Morphology of Mg-containing compound (Not melted compounds containing Na3VO4, Na6Mg(SO4)4, MgSO4 and Na2SO4)

It can be concluded from different research [4, 5, 12] that chemical reaction between salts on the surface of metals at high temperature is just depended on the temperature and not to time. Therefore, the minimum time of test (24 h) is enough to reach a stable condition for surface reactions.

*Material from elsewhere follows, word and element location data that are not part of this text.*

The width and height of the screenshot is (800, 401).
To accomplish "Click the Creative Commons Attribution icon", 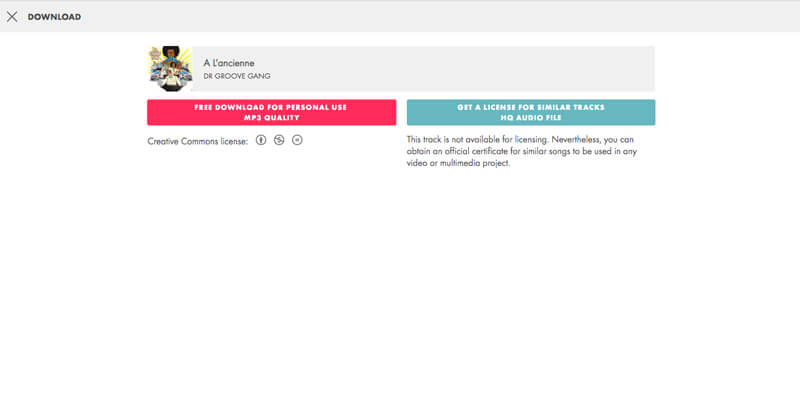I will pos(261,140).
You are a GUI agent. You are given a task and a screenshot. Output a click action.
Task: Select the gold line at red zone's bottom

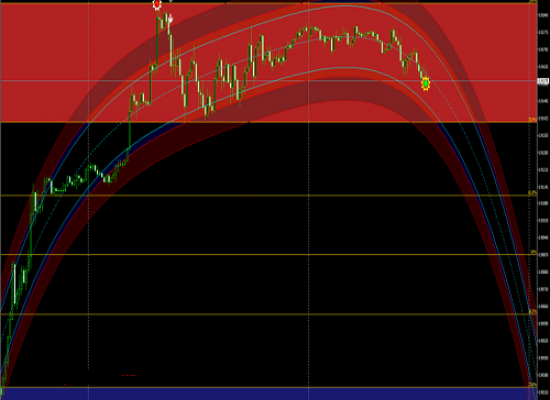tap(268, 122)
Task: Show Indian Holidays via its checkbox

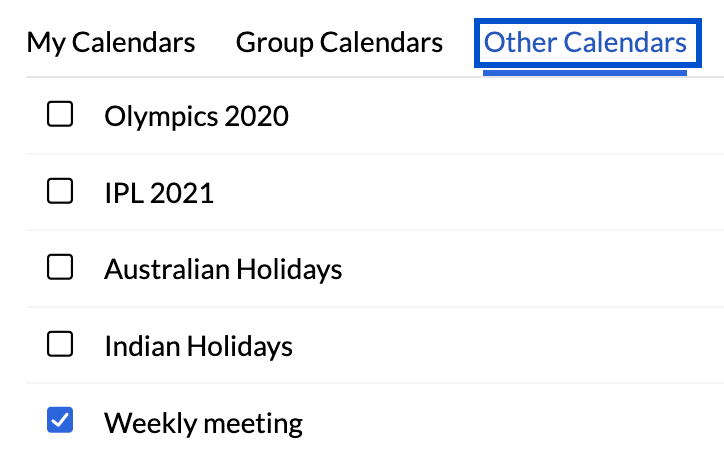Action: pyautogui.click(x=61, y=346)
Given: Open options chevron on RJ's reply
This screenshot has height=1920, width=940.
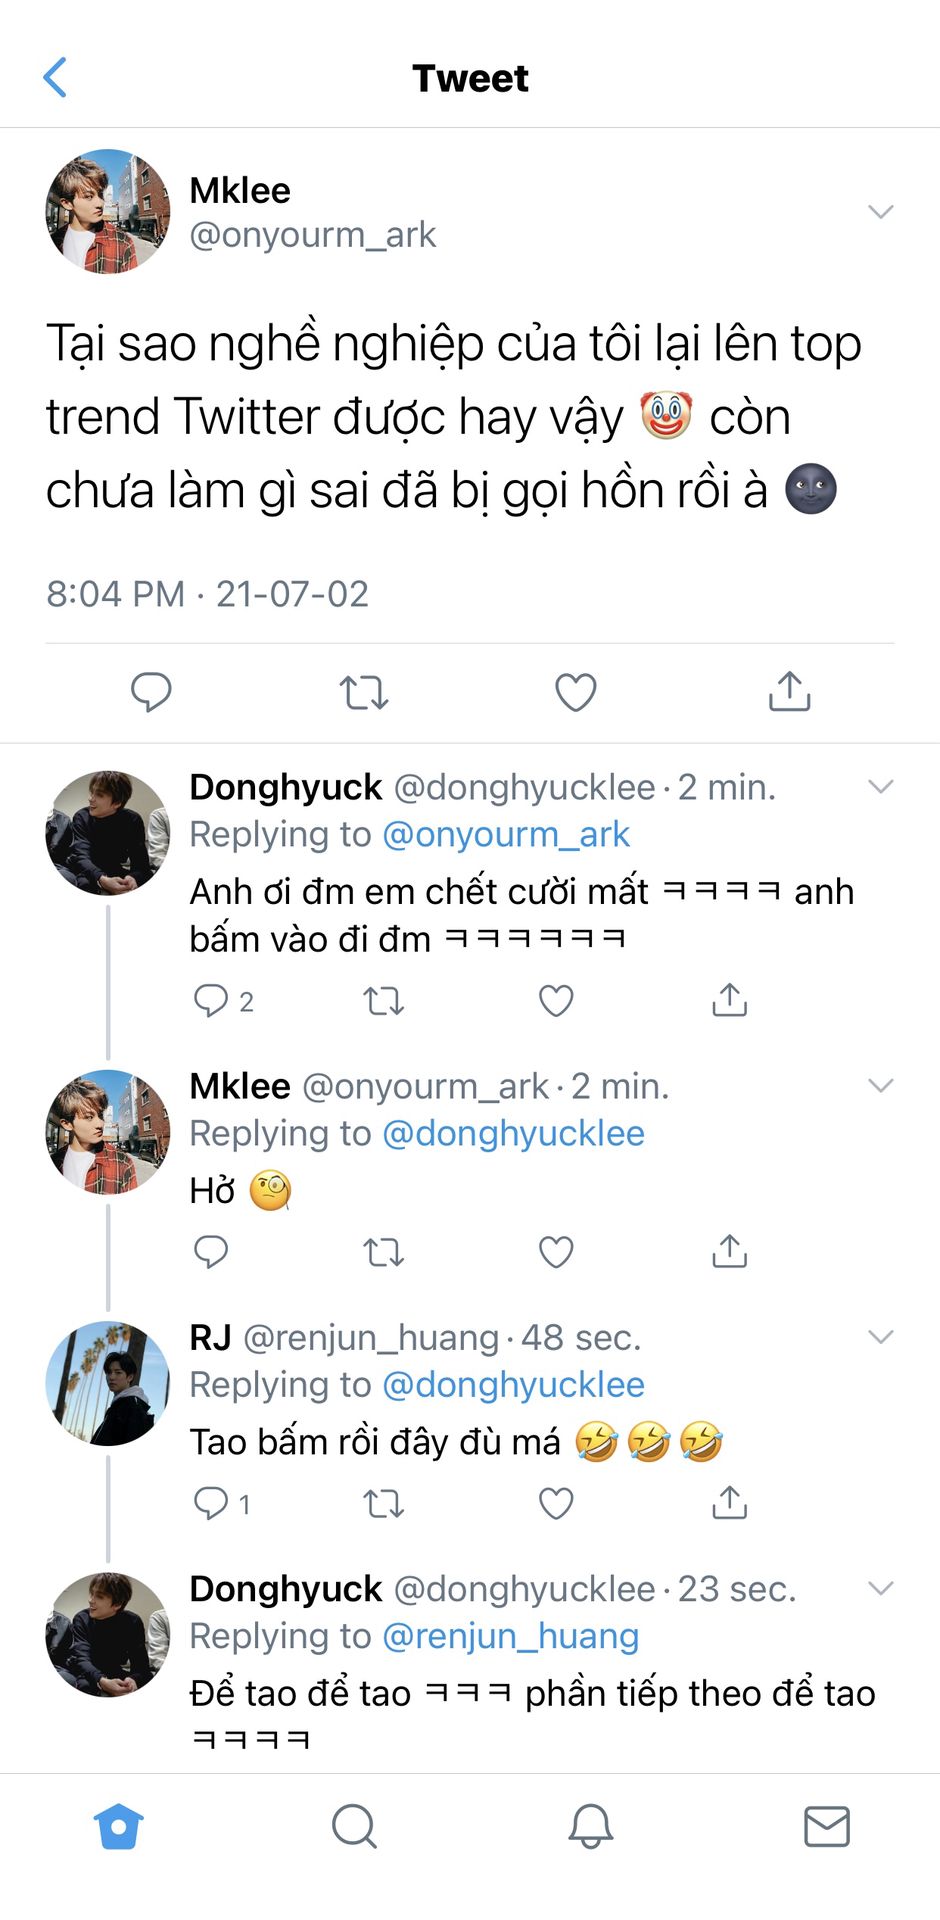Looking at the screenshot, I should coord(880,1337).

Figures 18 and 19 show the cross sections of the specimens coated with corrosive and Mg-containing compounds, respectively. Based on EDS analysis in Fig. 18, it is obvious that corrosive compounds are fused and go through the beneath of scales. It seems the harmful effect of corrosive salts is not only accelerating high-temperature oxidation but also the spallation of substrate like an internal attack. As it is shown in Fig. 18, the general shape of substrate layer in Mg-containing compound is better than that of Fig. 17. EDS analysis in Fig. 18 does not show any sign of corrosive compounds. It looks all the salts were in solid state during the test and there was no sign of fused salts. The schematic illustration of hot corrosion and inhibition of specimens are shown in Fig. 20. As can be seen in the corrosive containing compound, the fused salts of sodium vanadate go through oxide layer cavities while in the Mg-containing compound the solid sodium vanadate stays in the surface. It must be noticed that most of deposit-induced accelerated attack occur when the deposit is a liquid, although some examples of attack caused by solid deposits are available [23]. Solid deposits are corrosive when they can react with scales [33], but XRD results do not show any reaction between deposits and Fe2O3.

Fig. 18
figure 18

Cross section of specimen 5 after 120 h at high temperature and EDS analysis beneath a blistered point

Fig. 19
figure 19

Cross section of specimen 10 after 120 h at high temperature and EDS analysis beneath a Mg-containing compound

Fig. 20
figure 20

Schematic illustration of hot corrosion and inhibition of specimens

Hence in this condition, protection occurred when deposits are solids. Therefore, magnesium sulfonate can be suggested to the power plants to use for the short periods of time that the fuel type is changed.

Conclusions

The high-temperature corrosion behavior of low carbon steel and inhibition of magnesium sulfonate was studied. The following conclusions can be drawn:

  1. 1.

    Magnesium sulfonate is an effective hot corrosion inhibitor but cannot reduce the emission of sulphurous gases in power plant boilers.

  2. 2.

    By using additive, specimens were protected against hot corrosion, but in the corrosive containing compound, corrosion in the form of pitting was clear. The optimum additive ratio of Mg to V was 3:1.

  3. 3.

    By using additive, the weight loss after 120 h was decreased from at about 218–75 mg/cm2.

  4. 4.

    Surface and cross-sectional studies show that S, Na and V are key elements of corrosion, but in points where Na is low in comparison with Vanadium, it seems that the creation of sodium vanadate molten flux is the most important reason of pits propagation.

  5. 5.

    The Formation of sodium vanadate salts is very complex. So, it seems that existence of MgSO4 in Mg-containing compound at 600 °C changes the chemical reactions between Na2SO4 and V2O5. The mechanism of inhibition is formation of Na3VO4 as a harmless sodium vanadate that is solid at 600 °C instead of Na4V2O7 and NaV3O8 that are liquid at this temperature.